I guess I am a warm weather animal, at least that’s my natural state. Most years, as each winter has approached, I have felt a sense of dread, almost of panic, that I will be inside more, and less connected with nature on a regular basis. Camping out in the backcountry is on hold until Spring. Long hikes are dependent on weather for months. Parkway access to mountains is often closed.
Oh I don’t want to be a hibernating animal!
So this winter my partner and I decided we would research and prepare for any weather, at least in this part of the world, and go for it both hiking and camping. We read blogs about how people camped out in subzero temperatures, gathered up our thin warm layers and tried layering them all, worked to optimize light weight yet what we needed to stay warm in a backpack, carefully selected and bought a few key items, and out we went, excited about the weather forecast for temperatures in the teens! And guess what? It works!
I do run cold. I don’t like being cold for long, and guess what….I don’t have to hibernate! I can apply my old standard phrase “there is no bad weather, only bad clothes” even to icy, cold, temperatures. It works.

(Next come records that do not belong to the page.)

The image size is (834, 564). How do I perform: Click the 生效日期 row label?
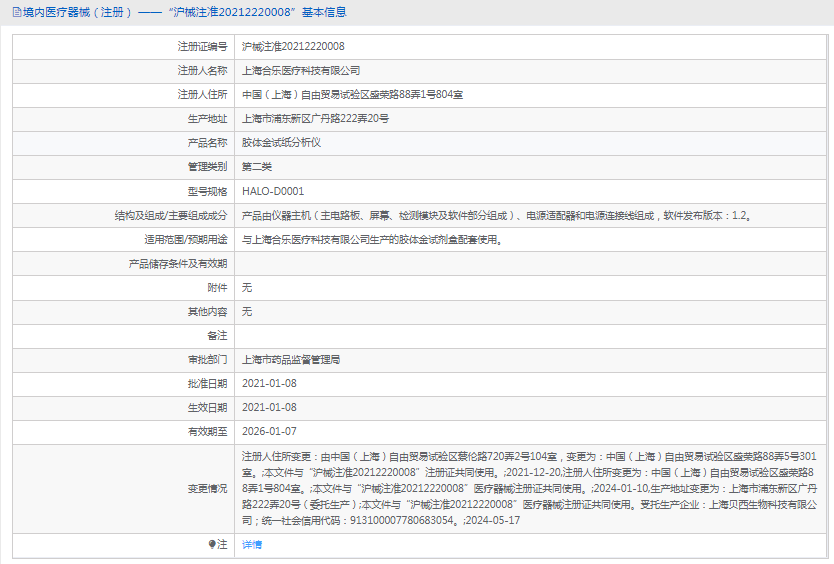tap(207, 407)
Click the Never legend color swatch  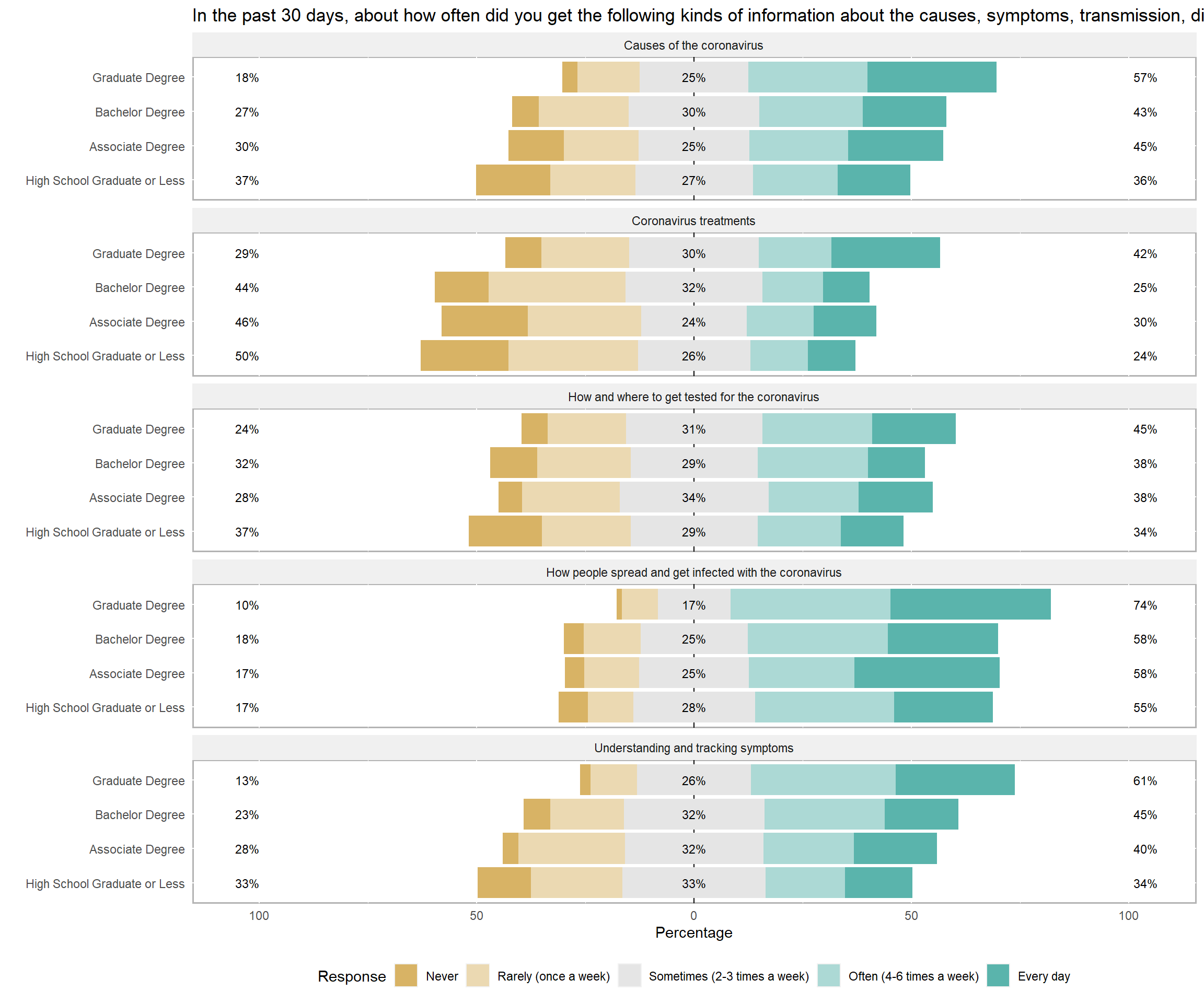coord(406,976)
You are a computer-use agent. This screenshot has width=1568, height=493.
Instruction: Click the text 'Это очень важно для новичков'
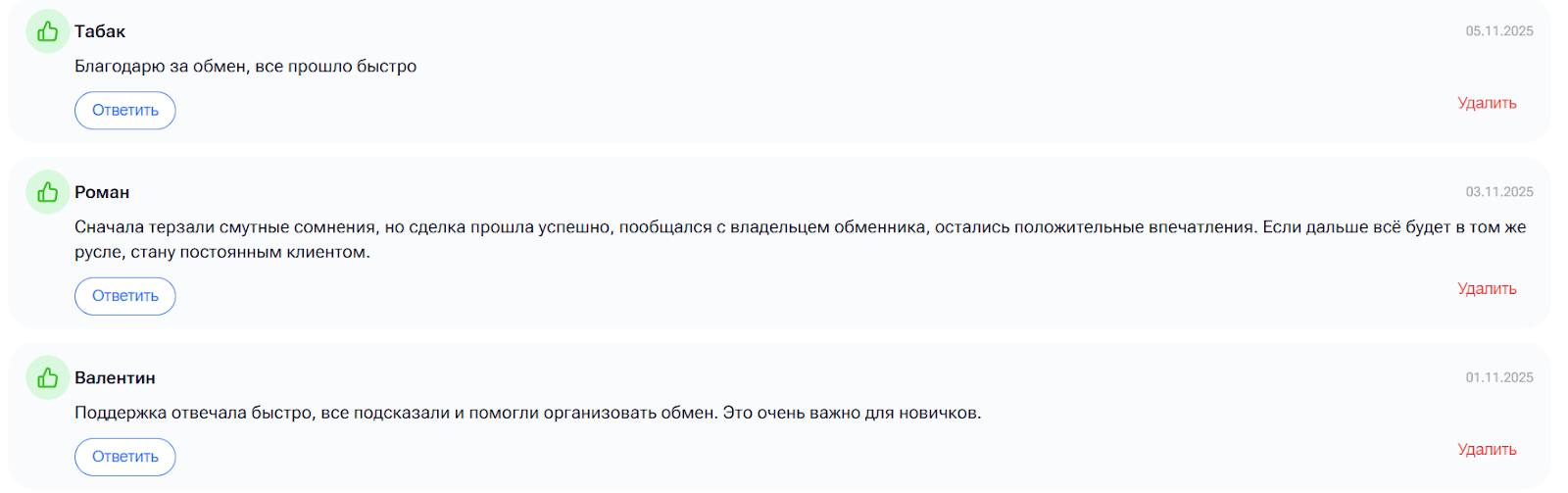coord(851,413)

What do you get? Icicles shaped like upside down cones with lace dangling on them along streams, whole 50 foot waterfalls frozen on top with water flowing out beneath, hiking smoothly on top of a trail that is usually ankle-breaker rocky because the snow covers it like a carpet, and no crowds, even in the more popular places!

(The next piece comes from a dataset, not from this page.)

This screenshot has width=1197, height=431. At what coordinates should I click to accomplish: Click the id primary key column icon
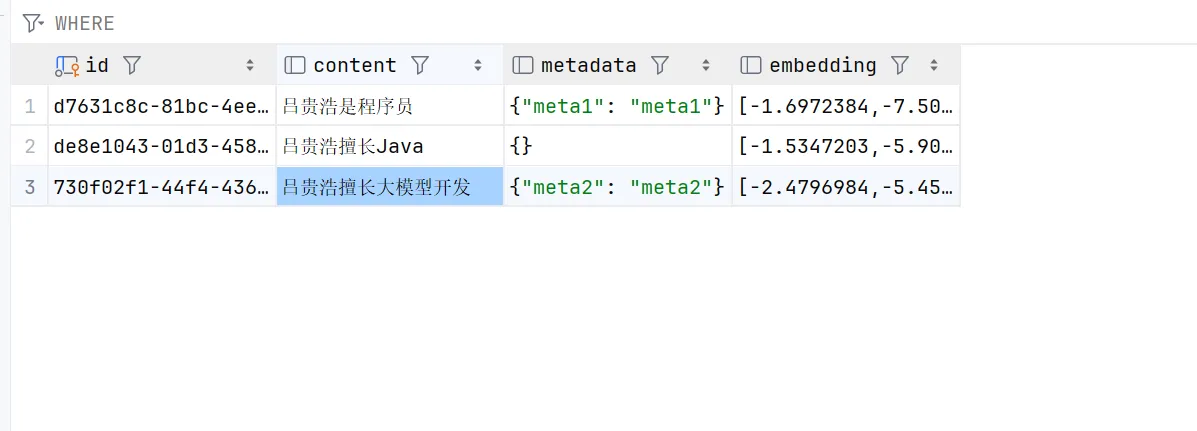pyautogui.click(x=67, y=65)
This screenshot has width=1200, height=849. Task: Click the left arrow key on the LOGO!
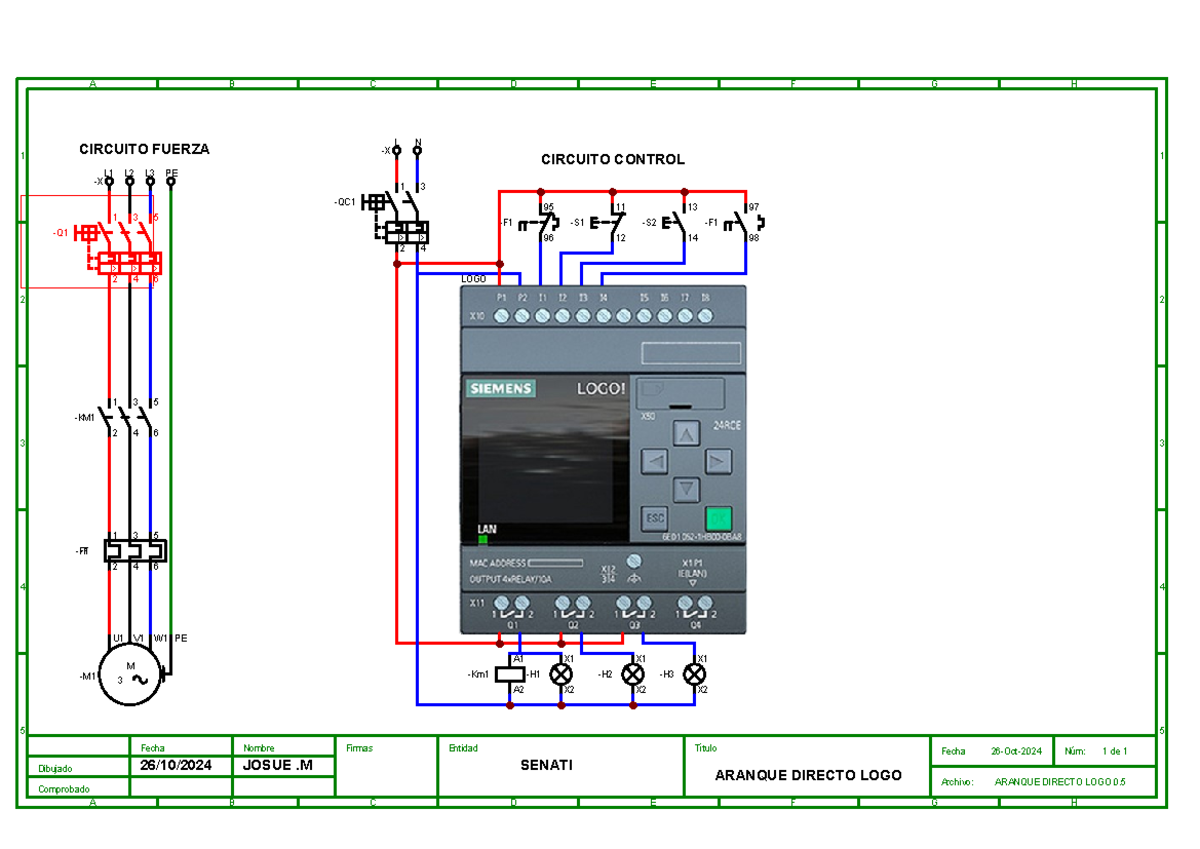pos(654,461)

I have never claimed to be hard core. I am small, have life injuries, and can’t carry tons of weight on my back, so I’ve gone slowly, figuring out the winter mode step by step.
This is to inspire those of you out there who are ordinary folks, with worn places on your bodies and limited budgets. We don’t have to hibernate! Winter hiking and camping can be really exciting and comfortable, though it takes some work and determination! We need to be prepared for lots of changes like road closures, you can’t cross deep streams on trails so you have to bushwhack to get around them or change trails mid hike, and we don’t have as much light so be prepared for night hiking if you go a long distance.